Just when I’d feel overwhelmed, Gracie would lick my hand or whine at the door to be let outside. She needed a walk. She needed to be fed. She needed puppy play time. She was the only thing that soothed me because she needed me so completely and because she was never interested in talking about the storm. When I’d watch too much weather news at night, Gracie would sprawl on the sofa and close her eyes, and I’d rest beside her. She was reminding me of the basics: When you are hungry, eat; when you are tired, sleep. See, human? This is how it’s done. I’d stroke her soft ears, turn off the television, and drift off into a dreamless sleep.

We eventually made it home.
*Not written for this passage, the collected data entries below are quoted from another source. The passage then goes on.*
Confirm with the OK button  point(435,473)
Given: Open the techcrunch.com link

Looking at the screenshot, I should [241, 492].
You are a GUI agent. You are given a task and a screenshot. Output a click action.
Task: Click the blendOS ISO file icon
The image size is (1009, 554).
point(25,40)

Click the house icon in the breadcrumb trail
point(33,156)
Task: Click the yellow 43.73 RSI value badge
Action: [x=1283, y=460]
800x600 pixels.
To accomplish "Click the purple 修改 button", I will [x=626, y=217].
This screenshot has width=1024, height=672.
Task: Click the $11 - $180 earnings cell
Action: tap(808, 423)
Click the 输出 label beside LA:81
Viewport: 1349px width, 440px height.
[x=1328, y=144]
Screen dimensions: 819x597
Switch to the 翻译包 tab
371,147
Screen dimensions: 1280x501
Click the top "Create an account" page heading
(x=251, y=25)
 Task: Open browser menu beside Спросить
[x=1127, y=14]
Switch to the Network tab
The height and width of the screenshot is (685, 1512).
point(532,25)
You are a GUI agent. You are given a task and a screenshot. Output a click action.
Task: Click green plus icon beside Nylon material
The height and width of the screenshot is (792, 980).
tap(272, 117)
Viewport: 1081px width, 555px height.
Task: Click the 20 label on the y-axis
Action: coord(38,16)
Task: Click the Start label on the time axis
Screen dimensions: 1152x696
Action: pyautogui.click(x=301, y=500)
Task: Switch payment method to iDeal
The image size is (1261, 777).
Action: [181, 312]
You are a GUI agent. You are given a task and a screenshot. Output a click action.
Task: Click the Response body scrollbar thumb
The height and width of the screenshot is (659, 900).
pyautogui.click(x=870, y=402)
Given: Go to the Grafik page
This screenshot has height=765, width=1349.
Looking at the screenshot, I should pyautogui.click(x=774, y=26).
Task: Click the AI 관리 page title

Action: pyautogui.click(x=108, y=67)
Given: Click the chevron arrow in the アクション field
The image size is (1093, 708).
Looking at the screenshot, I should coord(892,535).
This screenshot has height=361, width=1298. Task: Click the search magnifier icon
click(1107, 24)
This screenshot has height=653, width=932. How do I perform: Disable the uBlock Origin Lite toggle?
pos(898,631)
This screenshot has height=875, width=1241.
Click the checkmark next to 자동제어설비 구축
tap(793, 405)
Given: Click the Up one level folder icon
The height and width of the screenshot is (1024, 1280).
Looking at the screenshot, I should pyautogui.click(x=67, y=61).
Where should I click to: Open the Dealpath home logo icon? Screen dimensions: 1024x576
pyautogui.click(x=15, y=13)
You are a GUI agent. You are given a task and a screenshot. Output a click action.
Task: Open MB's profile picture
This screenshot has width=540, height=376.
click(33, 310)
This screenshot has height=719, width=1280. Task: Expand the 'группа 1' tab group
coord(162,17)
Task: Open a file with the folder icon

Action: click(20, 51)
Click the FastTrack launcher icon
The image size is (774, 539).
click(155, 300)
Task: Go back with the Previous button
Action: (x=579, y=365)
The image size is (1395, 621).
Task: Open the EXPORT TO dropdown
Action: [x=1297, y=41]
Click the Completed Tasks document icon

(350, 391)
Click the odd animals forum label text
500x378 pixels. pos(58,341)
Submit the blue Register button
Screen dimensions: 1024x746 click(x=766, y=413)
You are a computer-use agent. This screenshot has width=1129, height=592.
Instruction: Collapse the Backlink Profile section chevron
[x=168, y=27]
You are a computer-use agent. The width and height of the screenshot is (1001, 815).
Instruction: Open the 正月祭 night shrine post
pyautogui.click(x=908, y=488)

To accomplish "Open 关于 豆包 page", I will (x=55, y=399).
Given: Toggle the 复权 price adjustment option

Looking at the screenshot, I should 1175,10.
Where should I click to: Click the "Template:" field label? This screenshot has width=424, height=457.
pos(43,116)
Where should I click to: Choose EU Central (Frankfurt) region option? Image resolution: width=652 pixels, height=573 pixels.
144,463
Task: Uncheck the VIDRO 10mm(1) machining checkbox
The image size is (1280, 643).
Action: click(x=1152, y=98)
Life regained a bit more normalcy in October, when the schools reopened. Gracie was our companion, our anchor, through it all: cleaning up, helping folks in need, writing checks to friends who’d lost their homes, supporting groups engaged in the rebuilding of our region, and returning to work.

When I hang our stockings this year, there will be a new one with Gracie’s name on it. I’ll fill it with things she likes: something that squeaks, something tasty, something to chew. Of course, Gracie is the best gift of all. When I think of the storm, I am grateful for the help we received and the help we were able to offer others. She kept me grounded, reminding me to pace myself, to express gratitude for kindnesses offered, and to sing old songs when I’m overwhelmed. During this season of light, I am grateful for this sweet companion, whose presence is most certainly the gift of grace. She shows me, every day, what it means to be human.  b

Virginia Holman lives and writes in Carolina Beach.